Known Bots 6.1.0

smallwheels · 2025-11-16T14:03:56+0000

Sim said:
Don't forget that identifying and processing bots in the forum software will require increasing levels of resources - and thus cost to you directly. Outsourcing that to a 3rd party (Cloudflare or otherwise) prevents the traffic from even getting to your server - thus requiring fewer resources to process. This is why DDoS protection should be done externally - not on-server.

PS. if you want to talk ISO model stuff - bots are generally an Application Layer level thing - they use HTTP and DNS and act like regular web browsers. Network Layer stuff is much, much lower in the stack and more typically associated with firewalls and mitigating DDoS attacks rather than higher level bot traffic.

I do have a slightly different opinion here. Clearly, for DDOS protection you need something that the requests have to pass before they reach the actual forum and it better be on a different host. One may name it Netfilter, Firewall, Loadbalancer, Reverse Proxy, Gateway or whatever name one likes - the marketing of solution providers has scrambled those names anyway chaotically. One can use Cloudflare for that (and many people do).
Obviously, this kind of "thingy" can block or reroute any network traffic you want, classically based on source and destination. That is what a classic firewall does. With stateful inspection (developed by Checkpoint in the 90ies) you get at least some intelligence to that relative primitive process and with deep packet inspection even more - the latter unfortunately breaks privacy. And indeed it needs a considerable amount of computing resources with heavy load.

While it is highly desirable to do your filtering on a different physical host than the one that runs your forum for a bunch of reasons, this seems pretty demanding for small forums/websites and the people running them. If you rule out cloudflare (i.e. for privacy reasons) like I do and can live w/o DDOS protection (like I do) you can still have the rest and run your firewall on the same machine. Maybe in form of docker instances or virtual hosts or even on the same host. So you could have i.e a setup:

incoming traffic -> iptables (or similar) -> apache/nginx -> Xenforo

If you are on shared hosting like me you typically can't use/configure iptables or the webserver config and are limited to things like .htaccess or XenForo itself. While not optimal from a performance and architecture point of view in many cases sufficient (but annoying to maintain, does not scale properly with performance issues as a consequence with many rules in place, barely useful logging, so bugfixing quickly becomes a nightmare).

■ Entries from a pointing dataset ■
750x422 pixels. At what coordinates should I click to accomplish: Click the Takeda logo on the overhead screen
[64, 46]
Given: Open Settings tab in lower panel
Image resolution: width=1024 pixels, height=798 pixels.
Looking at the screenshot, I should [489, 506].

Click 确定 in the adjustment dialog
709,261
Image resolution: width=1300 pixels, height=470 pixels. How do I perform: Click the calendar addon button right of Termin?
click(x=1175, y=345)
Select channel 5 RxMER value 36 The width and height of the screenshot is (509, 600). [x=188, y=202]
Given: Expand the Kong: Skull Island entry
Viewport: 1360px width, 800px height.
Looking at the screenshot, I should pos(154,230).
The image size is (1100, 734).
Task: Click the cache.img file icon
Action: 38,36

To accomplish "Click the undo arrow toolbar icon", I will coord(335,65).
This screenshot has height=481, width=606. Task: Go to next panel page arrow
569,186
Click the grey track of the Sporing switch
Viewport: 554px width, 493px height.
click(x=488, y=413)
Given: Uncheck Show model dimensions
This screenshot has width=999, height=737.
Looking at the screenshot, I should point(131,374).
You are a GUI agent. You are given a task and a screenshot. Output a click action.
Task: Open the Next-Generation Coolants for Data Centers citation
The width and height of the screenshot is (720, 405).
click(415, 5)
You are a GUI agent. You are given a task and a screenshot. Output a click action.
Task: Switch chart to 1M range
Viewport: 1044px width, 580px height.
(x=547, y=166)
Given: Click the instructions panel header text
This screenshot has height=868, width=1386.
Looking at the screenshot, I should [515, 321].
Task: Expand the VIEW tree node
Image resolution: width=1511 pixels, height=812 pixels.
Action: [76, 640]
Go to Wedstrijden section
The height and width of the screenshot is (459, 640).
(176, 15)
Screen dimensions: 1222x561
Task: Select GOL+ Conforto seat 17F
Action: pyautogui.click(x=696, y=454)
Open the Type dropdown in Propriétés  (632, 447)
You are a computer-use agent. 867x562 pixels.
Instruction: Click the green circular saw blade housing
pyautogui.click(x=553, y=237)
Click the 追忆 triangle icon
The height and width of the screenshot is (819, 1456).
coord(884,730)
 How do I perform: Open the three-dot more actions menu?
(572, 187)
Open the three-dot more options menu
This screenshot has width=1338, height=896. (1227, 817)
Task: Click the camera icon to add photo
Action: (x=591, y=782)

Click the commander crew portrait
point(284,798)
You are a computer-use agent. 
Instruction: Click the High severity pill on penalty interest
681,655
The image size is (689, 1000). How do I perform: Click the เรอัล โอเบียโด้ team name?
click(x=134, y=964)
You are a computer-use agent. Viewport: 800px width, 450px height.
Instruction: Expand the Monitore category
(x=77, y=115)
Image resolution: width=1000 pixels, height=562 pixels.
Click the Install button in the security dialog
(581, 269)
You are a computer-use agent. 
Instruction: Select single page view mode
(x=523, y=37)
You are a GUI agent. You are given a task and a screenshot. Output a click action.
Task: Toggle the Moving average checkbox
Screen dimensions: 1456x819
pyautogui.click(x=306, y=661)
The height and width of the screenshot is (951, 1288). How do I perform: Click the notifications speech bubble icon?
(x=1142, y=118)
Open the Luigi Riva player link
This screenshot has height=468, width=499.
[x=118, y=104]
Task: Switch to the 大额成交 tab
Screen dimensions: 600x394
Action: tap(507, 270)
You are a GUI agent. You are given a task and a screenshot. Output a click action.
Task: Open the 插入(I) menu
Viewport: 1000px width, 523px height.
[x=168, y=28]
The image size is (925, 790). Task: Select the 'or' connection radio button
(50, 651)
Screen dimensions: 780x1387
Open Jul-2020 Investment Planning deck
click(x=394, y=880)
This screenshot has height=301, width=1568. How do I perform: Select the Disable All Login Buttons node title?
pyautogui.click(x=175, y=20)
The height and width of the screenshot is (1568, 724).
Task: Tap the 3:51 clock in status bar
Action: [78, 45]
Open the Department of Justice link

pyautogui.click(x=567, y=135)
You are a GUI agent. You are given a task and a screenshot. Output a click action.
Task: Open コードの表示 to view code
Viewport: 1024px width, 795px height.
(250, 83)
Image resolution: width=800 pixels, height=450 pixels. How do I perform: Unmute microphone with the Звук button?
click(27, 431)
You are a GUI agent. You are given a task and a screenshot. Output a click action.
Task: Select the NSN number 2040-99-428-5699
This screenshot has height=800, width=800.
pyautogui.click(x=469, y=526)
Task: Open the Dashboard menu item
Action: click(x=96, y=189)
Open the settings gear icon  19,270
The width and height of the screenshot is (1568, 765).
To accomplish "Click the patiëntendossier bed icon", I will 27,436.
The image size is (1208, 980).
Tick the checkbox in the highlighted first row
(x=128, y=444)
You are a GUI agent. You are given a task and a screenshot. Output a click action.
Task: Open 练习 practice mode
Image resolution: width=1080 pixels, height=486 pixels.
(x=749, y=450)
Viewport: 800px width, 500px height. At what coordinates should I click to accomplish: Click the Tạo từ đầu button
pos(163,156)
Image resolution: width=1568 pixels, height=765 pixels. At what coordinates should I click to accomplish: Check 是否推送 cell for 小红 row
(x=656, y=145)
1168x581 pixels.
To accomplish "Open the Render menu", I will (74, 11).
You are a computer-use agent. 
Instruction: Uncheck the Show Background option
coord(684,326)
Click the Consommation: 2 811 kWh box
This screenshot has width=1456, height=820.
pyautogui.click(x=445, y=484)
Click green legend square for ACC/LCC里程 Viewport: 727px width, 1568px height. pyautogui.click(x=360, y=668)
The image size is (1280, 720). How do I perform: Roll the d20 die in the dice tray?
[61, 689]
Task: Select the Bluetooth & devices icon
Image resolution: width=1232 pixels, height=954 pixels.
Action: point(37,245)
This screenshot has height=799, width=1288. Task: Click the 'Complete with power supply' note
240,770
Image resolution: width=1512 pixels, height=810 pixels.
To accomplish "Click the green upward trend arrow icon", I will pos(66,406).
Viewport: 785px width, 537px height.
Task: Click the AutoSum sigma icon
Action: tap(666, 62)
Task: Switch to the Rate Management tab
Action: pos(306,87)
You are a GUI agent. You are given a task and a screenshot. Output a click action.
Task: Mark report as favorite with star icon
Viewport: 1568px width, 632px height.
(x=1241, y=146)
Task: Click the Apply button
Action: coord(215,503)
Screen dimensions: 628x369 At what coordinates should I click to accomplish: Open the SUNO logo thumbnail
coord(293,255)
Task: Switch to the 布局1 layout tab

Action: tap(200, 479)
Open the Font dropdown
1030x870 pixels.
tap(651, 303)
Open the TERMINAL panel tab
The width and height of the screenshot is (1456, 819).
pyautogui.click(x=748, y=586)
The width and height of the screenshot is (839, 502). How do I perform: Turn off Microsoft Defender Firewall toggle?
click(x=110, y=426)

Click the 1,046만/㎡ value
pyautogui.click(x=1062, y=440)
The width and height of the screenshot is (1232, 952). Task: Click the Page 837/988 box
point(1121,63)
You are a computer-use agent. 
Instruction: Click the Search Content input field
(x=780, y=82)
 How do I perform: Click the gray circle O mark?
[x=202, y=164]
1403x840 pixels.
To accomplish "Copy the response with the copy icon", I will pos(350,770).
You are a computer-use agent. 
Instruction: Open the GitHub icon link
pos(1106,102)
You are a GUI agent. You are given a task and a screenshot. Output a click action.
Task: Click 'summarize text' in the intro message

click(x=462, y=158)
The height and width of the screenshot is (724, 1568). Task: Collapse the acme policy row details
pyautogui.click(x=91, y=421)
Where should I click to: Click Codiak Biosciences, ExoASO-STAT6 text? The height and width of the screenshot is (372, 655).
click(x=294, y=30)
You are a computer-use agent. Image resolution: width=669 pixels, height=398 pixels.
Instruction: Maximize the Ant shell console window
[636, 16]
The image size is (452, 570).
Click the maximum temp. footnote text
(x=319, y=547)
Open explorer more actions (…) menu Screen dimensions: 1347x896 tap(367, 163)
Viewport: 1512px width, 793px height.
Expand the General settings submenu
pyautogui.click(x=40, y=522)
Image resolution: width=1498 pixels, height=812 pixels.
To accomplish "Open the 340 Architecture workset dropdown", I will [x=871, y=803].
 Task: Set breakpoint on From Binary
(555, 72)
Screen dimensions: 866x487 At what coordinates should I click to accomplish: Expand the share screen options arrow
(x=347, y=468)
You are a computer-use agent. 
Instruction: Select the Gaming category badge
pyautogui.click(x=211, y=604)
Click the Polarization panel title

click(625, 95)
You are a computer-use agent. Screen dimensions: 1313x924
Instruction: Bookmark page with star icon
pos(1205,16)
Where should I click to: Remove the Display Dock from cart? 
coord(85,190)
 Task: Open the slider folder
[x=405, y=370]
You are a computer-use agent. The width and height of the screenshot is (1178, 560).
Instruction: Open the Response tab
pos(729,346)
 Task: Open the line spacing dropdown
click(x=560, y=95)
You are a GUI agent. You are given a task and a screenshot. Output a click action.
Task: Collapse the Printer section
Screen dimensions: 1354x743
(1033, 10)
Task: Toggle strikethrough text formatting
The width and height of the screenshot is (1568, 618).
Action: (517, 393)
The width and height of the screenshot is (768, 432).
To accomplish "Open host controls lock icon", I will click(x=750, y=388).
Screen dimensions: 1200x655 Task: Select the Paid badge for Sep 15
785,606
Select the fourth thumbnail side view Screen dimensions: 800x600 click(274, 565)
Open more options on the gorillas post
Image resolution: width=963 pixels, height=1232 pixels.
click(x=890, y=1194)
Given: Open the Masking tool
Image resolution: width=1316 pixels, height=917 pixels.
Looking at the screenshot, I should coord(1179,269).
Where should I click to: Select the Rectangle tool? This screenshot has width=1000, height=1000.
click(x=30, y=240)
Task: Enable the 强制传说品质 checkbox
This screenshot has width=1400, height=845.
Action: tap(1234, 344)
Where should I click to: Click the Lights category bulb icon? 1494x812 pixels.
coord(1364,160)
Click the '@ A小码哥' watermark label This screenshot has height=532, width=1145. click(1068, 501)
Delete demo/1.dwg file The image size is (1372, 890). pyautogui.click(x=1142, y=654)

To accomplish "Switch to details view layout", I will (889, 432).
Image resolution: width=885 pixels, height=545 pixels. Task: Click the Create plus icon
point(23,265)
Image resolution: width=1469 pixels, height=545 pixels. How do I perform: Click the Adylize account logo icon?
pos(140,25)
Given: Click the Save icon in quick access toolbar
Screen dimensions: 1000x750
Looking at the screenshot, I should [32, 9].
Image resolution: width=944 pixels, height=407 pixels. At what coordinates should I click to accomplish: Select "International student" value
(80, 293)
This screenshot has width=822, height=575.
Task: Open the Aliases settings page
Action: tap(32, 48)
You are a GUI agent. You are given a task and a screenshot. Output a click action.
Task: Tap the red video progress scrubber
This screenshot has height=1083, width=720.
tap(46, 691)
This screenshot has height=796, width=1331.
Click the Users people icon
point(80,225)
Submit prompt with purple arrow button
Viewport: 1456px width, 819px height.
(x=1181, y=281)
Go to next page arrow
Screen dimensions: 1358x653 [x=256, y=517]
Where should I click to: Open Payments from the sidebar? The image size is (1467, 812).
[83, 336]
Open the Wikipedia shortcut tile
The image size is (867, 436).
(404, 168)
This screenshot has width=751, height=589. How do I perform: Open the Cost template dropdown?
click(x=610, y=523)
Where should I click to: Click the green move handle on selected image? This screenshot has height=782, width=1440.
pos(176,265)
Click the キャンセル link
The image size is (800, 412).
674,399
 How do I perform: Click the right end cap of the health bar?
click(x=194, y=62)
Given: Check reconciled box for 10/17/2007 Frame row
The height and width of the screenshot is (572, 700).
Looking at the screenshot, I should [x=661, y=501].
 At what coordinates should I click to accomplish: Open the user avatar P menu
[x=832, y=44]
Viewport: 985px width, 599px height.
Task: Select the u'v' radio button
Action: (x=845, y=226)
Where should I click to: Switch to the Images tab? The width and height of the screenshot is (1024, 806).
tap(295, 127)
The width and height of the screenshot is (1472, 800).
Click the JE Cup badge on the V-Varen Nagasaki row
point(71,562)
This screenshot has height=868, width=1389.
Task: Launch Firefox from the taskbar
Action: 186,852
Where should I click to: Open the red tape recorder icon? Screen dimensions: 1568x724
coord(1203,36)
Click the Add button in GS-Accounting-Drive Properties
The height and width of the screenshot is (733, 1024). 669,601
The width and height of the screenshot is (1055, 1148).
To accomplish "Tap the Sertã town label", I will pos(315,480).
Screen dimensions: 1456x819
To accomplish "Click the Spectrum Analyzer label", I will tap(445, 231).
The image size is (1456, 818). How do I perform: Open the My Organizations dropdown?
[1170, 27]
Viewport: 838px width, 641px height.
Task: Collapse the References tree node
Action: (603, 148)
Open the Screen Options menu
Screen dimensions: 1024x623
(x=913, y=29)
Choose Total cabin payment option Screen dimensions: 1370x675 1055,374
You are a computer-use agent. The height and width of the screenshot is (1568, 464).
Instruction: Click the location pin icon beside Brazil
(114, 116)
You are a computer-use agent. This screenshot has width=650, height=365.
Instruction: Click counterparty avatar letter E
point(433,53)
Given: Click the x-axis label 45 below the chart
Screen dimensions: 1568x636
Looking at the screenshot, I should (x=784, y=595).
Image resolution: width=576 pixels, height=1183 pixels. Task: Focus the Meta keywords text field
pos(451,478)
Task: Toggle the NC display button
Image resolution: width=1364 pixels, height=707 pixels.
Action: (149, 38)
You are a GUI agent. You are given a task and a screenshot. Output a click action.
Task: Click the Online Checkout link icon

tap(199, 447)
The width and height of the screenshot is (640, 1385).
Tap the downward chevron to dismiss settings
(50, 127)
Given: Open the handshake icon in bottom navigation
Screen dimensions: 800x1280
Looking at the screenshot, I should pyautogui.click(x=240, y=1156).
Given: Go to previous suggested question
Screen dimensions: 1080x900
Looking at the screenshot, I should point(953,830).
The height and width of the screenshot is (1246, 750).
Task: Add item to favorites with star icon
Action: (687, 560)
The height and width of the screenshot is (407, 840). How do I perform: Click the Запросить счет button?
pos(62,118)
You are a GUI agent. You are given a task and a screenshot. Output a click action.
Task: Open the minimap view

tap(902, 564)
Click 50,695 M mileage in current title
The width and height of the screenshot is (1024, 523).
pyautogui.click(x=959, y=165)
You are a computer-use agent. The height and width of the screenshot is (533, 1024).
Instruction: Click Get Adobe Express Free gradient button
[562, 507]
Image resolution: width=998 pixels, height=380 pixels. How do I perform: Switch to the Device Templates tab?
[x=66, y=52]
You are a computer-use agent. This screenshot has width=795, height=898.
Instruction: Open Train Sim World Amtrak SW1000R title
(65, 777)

■ Problems and tasks ■
**1)** According to the forum thread, why should DDoS protection be handled externally rather than on the server? Answer in one to three sentences.
**2)** Answer these questions about the forum thread, one answer per line:
(a) Which company developed stateful inspection?
(b) What does deep packet inspection unfortunately break?
(c) On shared hosting, what is a forum owner typically limited to?
**3)** Continue the forum thread on bot filtering from the point where it stops.
The entries are separate material with no connection to the forum thread.

■ Answers for the exercise ■
**1)** Identifying and processing bots in the forum software takes increasing resources and therefore costs the forum owner directly. A third party such as Cloudflare stops the traffic before it reaches the server, so the server needs fewer resources.

**2)**
(a) Checkpoint.
(b) Privacy.
(c) Things like .htaccess or XenForo itself.

**3)**
However: The Firewall or Gateway, no matter where it runs, does follow rules. Some of those are easy (like only allowing certain ports or not allowing certain ip-addresses), some a little more complex. And this is where something comes into play what a solition provider would probably market as "threat intelligence": The rules the firewall executes have to come from somewhere. There are some which you can define w/o thinking and Cloudflare claims to do a lot of magic (and maybe it does). Plus a lot of this magic comes from statistical data, based on the very huge amount of hosts that use cloudflare. This way cloudflare is able to discover patterns in worldwide internet traffic and to react to that. This is way more than you can do yourself and no doubt, if they do their homework properly, can offer good protection in many cases.

However: What they probably can't and don't do is to discover patterns specific for your host. I.e. the biggest threat for forums at the moment are AI bots that scrape forum content. Yesterday I had a couple of thousand requests from Vietnam, coming from a couple of hundred different IPs, slowly but steadily crawling through my forum, using a ton of different user agents until I locked them out.

Code:

"Mozilla/5.0(iPhone;CPUiPhoneOS17_3likeMacOSX)AppleWebKit/605.1.15(KHTML,likeGecko)AvastSecureBrowser/5.3.1Mobile/15E148
"Mozilla/5.0(Macintosh;IntelMacOSX10_15)AppleWebKit/605.1.15(KHTML,likeGecko)Version/17.0DuckDuckGo/7Safari/605.1.15"10234684
"Mozilla/5.0(Linux;Android11;motoe20Build/RONS31.267-94-14)AppleWebKit/537.36(KHTML,likeGecko)Chrome/122.0.6261.64MobileSafari/537.36"
"Mozilla/5.0(WindowsNT10.0;Win64;x64;rv:123.0)Gecko/20100101Firefox/123.0"9894684
"Mozilla/5.0(WindowsNT10.0;Win64;x64)AppleWebKit/537.36(KHTML,likeGecko)Chrome/121.0.0.0Safari/537.36Edg/121.0.0.0Agency/98.8.8188.80"
"Mozilla/5.0(iPhone;CPUiPhoneOS17_1likeMacOSX)AppleWebKit/605.1.15(KHTML,likeGecko)EdgiOS/119.0.2151.65Version/17.0
"Mozilla/5.0(Linux;Android10;K)AppleWebKit/537.36(KHTML,likeGecko)Chrome/122.0.0.0MobileSafari/537.36"10564684
"Mozilla/5.0(iPhone;CPUiPhoneOS17_0likeMacOSX)AppleWebKit/605.1.15(KHTML,likeGecko)EdgiOS/116.0.1938.72Version/17.0
"Mozilla/5.0(Linux;Android10;K)AppleWebKit/537.36(KHTML,likeGecko)Chrome/122.0.0.0MobileSafari/537.36"10064684
"Mozilla/5.0(iPad;CPUOS17_0likeMacOSX)AppleWebKit/605.1.15(KHTML,likeGecko)Version/17.0Mobile/15E148Safari/604.1"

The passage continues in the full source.